接触からわずか5秒、既に大勢は決していた。エドが盾の裏から悠々とウォーアックスを取り出して構える。シャルも剣を一振りしてゴブリンの血を払うと、余裕を見せる様にゆっくりと剣を残りの三体のゴブリンに向ける。
ゴブリンは臆病な生き物である。通常、数や位置など優位な状態や巣穴を攻撃されている様な事でもない限りゴブリンは闇雲に敵に攻撃を仕掛けない。自分達が大きく有利な場合も圧倒的な力の差を感じると怖気づいて逃げる事が大半である。

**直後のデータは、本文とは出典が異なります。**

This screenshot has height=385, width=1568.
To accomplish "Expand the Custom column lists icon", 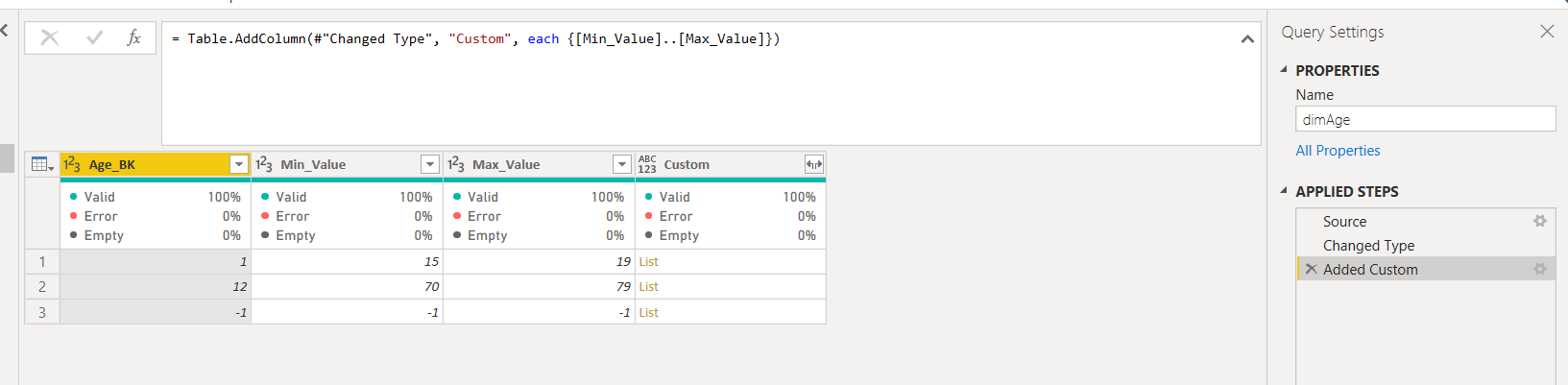I will 813,164.
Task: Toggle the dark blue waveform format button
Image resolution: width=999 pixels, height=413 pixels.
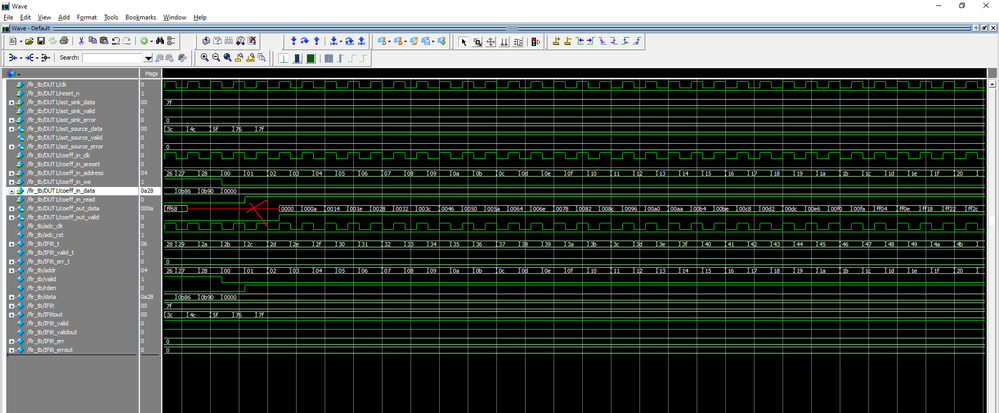Action: tap(298, 58)
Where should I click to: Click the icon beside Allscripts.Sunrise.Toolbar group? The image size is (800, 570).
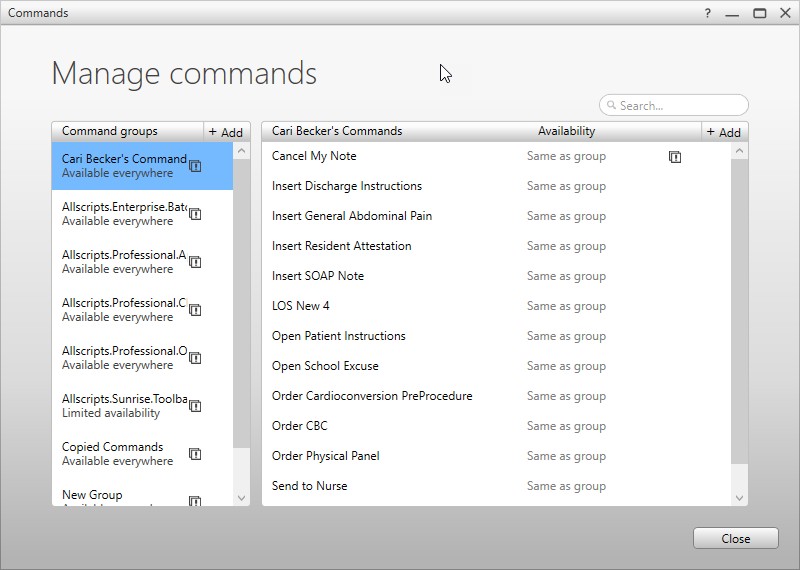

つまりこの様な状況ではゴブリン達は逃げ出すはずなのだが、このゴブリン達はなにか焦点の合っていない視線でこちらへ向かってくる。二人ともゴブリンをまじまじと観察した事は無いが、今までとは違う違和感がある。心なしか攻撃も直線的で俊敏さに欠ける。
「おい、エド、こいつらお前の衝撃でおかしくなったのか?」
「こいつらは無傷なはずだ。」
そこにすこし大回りしたミリーアもエド達の背後に到着する。
「どうしたの?とっくに終わってるかと思ったのに。」
ゴブリンの攻撃をさばきながらシャルが応える。
「待ってたぞミリーア。なんかこいつら様子おかしくないか?」
「ゴブリンの様子が判る程親しくなったことは無いわ。」
「俺だってねぇよ!!」
「あら、なんか仲間意識でもあるのかと思った。」
軽口を叩きながらミリーアは少しの間ゴブリン達を観察し、試しに意識覚醒の魔法を唱える。するとゴブリン達が突然起こされた様に回りを見回す。そして人間四人と仲間の死体を認めると慌てて逃げ出した。しばしその様子を眺めていたシャルが我に返ってそれを追おうとするが、ミリーアが引き留める。
「待って!一先ず村に行きましょう。もしかしたら、そちらに向かったのがいるかもしれないわ。」
「ッン、だな。」
そう言うとシャルもエドも武器を収めた。